Unsorted or sorted (see above) monocytes were cultured at 8.3 × 106 cells per well of a six-well plate in serum-free medium for 2 h, after which the medium was removed, and RPMI 1640 medium (BioWhittaker) supplemented with 20 mM glutamine (BioWhittaker), 2% heat-inactivated human AB serum (Gemini Bio-Products, West Sacramento, CA), 100 IU/ml penicillin, and 100 g/ml streptomycin (Biofluids Division, BioSource International, Rockville, MD) were added. Monocytes were subsequently cultured in medium alone or in the presence of live mf (50,000 per well), recombinant human (rh)IL-4 (50 ng/ml), or a combination of LPS (1 μg/ml; InvivoGen, San Diego, CA) and IFN-γ (20 ng/ml) for 48 h. In some experiments, monocytes were cultured with 50,000 live mf separated by transwells. The number of mf was chosen to reflect physiologically relevant concentrations. After 48 h, the cells were harvested with EDTA/EDTA (Biofluids Division, BioSource International), washed twice with PBS (without Ca2+/Mg2+), counted by trypan blue exclusion, and used in functional studies.
Cytokine measurement.
In all figures, CCL22 and CCL13 were measured in monocyte culture supernatants using ELISAs from R&D Systems (Minneapolis, MN).
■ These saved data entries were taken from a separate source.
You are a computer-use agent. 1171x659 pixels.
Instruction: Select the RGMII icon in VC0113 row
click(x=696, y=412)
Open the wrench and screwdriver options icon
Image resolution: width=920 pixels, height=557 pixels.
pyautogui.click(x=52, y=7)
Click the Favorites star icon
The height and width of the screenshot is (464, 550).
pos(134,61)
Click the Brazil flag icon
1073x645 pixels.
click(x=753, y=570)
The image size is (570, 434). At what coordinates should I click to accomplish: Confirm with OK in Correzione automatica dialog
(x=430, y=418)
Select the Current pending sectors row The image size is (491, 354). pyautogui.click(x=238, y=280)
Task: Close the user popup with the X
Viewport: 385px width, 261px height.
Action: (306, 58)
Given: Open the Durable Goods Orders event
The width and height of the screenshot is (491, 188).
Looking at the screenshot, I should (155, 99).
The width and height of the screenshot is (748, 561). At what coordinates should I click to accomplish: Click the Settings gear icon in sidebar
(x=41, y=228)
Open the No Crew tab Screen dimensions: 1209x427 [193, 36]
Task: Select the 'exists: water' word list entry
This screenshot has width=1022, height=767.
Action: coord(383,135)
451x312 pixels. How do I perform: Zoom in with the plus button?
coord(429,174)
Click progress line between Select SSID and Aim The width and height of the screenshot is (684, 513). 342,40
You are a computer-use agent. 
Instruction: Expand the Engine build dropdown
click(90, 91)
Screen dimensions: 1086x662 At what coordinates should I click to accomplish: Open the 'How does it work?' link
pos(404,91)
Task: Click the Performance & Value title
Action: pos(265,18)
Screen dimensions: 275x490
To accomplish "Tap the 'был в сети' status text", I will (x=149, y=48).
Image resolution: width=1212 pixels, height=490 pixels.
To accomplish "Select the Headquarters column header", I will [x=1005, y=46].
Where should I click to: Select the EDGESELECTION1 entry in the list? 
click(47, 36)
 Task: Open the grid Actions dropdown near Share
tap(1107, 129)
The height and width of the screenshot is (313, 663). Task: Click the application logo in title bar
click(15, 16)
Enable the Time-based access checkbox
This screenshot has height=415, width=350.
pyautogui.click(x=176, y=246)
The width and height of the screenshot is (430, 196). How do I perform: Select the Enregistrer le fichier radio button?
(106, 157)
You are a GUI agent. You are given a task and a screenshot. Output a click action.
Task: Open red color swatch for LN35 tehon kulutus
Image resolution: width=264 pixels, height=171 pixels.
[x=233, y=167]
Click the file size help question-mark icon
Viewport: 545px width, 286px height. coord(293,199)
The production of IL-1α, IL-1β, IL-6, IL-10, and TNF-α in culture supernatants was measured with a Milliplex human cytokine/chemokine magnetic bead panel kit (EMD Millipore, Billerica, MA) and the Luminex 100/200 system (Luminex, Austin, TX). The lower limit of detection for these samples was 3.2 pg/ml.
Immunofluorescence and confocal microscopy.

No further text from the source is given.